Let $U_1, U_2, \ldots, U_n$ be i.i.d. uniform on $(0, 1)$. Imagine each $U_i$ as the position of a dart thrown at the unit interval. The graph below shows the positions of five such darts, each shown as a star. Based on the graph above, can you tell which star corresponds to $U_1$? You can't, because $U_1$ could be any of the five stars. So also you can't identify any of the five variables $U_1, U_2, U_3, U_4, U_5$.

What you can see, however, is the list of $U_i$'s sorted in increasing order. You can see the value of the minimum, the second on the sorted list, the third, the fourth, and finally the fifth which is the maximum.

These are called the order statistics of $U_1, U_2, U_3, U_4, U_5$, and are denoted $U_{(1)}, U_{(2)}, U_{(3)}, U_{(4)}, U_{(5)}$.

Remember that because the $U_i$'s are independent random variables with densities, there can't be ties: the chance that two of them are equal is 0. In general for $1 \le k \le n$, the $k$th order statistic of $U_1, U_2, \ldots, U_n$ is the $k$th value when the $U_i$'s are sorted in increasing order.

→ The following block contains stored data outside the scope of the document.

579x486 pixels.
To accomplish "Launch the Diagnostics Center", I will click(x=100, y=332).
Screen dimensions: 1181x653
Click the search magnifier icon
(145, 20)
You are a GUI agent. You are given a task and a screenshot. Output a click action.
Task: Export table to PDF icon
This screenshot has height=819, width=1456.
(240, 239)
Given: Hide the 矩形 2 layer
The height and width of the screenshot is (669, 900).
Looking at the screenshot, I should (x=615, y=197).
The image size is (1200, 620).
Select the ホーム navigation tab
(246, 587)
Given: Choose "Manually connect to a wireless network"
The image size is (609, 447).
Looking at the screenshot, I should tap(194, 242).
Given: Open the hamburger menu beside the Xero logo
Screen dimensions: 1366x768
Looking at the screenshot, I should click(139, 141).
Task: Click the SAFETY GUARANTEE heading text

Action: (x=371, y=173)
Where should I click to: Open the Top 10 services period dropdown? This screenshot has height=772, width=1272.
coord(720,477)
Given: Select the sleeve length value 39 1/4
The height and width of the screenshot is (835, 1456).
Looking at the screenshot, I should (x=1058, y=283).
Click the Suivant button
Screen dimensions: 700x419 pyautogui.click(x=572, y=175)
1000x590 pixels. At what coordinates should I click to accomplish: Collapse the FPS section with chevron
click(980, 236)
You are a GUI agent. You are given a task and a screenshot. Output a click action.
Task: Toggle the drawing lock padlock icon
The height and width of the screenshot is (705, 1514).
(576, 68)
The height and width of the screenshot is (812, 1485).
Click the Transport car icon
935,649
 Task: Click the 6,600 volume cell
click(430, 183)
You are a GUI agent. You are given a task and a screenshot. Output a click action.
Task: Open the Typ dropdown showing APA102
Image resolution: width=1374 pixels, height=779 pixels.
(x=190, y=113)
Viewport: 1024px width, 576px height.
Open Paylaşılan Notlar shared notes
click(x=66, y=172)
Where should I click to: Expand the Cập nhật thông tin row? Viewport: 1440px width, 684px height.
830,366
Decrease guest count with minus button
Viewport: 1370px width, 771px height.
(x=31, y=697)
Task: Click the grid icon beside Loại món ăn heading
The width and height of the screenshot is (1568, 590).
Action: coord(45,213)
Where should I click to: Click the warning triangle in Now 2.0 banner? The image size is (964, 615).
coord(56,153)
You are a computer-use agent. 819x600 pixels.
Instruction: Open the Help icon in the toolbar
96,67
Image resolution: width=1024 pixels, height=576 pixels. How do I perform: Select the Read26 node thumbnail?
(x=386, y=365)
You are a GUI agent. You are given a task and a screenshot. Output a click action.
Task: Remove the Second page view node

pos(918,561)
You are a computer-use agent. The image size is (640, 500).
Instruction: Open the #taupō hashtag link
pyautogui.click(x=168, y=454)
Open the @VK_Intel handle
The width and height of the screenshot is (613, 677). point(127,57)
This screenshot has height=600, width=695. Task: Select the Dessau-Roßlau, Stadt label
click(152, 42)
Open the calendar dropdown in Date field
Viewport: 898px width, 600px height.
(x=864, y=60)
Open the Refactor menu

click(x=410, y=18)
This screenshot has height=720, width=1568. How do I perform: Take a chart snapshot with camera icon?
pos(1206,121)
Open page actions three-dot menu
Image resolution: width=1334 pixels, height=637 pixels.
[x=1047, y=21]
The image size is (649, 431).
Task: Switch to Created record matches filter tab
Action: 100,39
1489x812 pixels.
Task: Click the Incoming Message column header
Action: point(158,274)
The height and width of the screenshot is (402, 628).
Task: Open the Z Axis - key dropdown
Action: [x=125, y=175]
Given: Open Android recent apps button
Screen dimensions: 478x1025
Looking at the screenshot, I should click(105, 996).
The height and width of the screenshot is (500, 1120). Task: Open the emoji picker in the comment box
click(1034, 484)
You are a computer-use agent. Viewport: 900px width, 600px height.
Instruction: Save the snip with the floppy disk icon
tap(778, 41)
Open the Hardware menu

This can also be thought of as the $k$th ranked value when the minimum has rank 1. It is denoted $U_{(k)}$.

### Joint Density of Two Order Statistics

Let $n = 5$ as above and let's try to work out the joint density of $U_{(2)}$ and $U_{(4)}$. That's the joint density of the second and fourth values on the sorted list.

The graph below shows the event $\{U_{(2)} \in dx, U_{(4)} \in dy\}$ for values $x$ and $y$ such that $0 < x < y < 1$. To find $P(U_{(2)} \in dx, U_{(4)} \in dy)$, notice that for this event to occur:

• one of $U_1, U_2, U_3, U_4, U_5$ must be in $(0, x)$
• one must be in $dx$
• one must be in $(x, y)$
• one must be in $dy$
• one must be in $(y, 1)$

You can think of each of the five independent uniform $(0, 1)$ variables as a multinomial trial. It can land in any of the five intervals above, independently of the others and with the same chance as the others.

The chances are given by

\begin{align*} &P(U \in (0, x)) = x, ~~ P(U \in dx) \sim 1dx, ~~ P(U \in (x, y)) = (y-x)\\ &P(U \in dy) \sim 1dy, ~~ P(U \in (y, 1)) = 1-y \end{align*}

where $U$ is any uniform $(0, 1)$ random variable.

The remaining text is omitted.